WORK INSTRUCTIONS
Please restate, word for word, each line from the one containing "Open the volume speaker tray icon" through the end of the entries below.

Stored data entries:
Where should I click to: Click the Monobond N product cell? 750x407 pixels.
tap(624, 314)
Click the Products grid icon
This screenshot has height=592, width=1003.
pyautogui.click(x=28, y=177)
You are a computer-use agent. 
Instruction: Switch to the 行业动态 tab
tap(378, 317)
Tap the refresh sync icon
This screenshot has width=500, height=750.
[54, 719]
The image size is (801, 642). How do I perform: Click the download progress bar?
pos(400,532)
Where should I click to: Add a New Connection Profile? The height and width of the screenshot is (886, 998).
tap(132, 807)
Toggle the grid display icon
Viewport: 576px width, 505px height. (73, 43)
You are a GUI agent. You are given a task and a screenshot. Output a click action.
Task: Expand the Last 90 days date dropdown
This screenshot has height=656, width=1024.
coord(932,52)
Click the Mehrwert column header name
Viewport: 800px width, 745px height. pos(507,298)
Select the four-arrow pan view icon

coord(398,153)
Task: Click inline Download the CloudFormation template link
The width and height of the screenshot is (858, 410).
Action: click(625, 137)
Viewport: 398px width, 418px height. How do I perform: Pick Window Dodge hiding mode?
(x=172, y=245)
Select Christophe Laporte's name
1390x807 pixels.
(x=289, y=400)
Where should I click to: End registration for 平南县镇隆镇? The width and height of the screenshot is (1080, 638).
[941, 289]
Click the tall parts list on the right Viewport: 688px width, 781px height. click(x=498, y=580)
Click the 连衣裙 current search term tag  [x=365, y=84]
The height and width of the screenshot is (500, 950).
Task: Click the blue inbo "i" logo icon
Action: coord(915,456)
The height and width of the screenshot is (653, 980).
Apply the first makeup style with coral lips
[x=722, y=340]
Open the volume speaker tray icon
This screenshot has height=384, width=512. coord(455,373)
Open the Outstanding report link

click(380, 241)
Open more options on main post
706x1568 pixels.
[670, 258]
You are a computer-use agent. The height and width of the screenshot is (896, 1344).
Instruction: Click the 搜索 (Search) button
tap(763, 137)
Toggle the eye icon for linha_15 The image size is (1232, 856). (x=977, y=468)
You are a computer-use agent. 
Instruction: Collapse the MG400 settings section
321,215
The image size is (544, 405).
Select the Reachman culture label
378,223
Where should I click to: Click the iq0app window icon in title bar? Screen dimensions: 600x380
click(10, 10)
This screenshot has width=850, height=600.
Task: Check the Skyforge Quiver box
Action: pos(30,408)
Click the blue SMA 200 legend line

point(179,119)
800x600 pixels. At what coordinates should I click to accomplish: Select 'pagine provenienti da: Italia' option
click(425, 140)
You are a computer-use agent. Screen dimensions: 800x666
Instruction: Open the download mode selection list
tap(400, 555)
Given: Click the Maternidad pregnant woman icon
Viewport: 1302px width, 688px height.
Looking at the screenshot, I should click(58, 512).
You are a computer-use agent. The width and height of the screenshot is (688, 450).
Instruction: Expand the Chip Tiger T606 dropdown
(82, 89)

TASK OUTPUT
Open the volume speaker tray icon
This screenshot has height=384, width=512. coord(455,373)
Open the Outstanding report link

click(380, 241)
Open more options on main post
706x1568 pixels.
[670, 258]
You are a computer-use agent. The height and width of the screenshot is (896, 1344).
Instruction: Click the 搜索 (Search) button
tap(763, 137)
Toggle the eye icon for linha_15 The image size is (1232, 856). (x=977, y=468)
You are a computer-use agent. 
Instruction: Collapse the MG400 settings section
321,215
The image size is (544, 405).
Select the Reachman culture label
378,223
Where should I click to: Click the iq0app window icon in title bar? Screen dimensions: 600x380
click(10, 10)
This screenshot has width=850, height=600.
Task: Check the Skyforge Quiver box
Action: pos(30,408)
Click the blue SMA 200 legend line

point(179,119)
800x600 pixels. At what coordinates should I click to accomplish: Select 'pagine provenienti da: Italia' option
click(425, 140)
You are a computer-use agent. Screen dimensions: 800x666
Instruction: Open the download mode selection list
tap(400, 555)
Given: Click the Maternidad pregnant woman icon
Viewport: 1302px width, 688px height.
Looking at the screenshot, I should click(58, 512).
You are a computer-use agent. The width and height of the screenshot is (688, 450).
Instruction: Expand the Chip Tiger T606 dropdown
(82, 89)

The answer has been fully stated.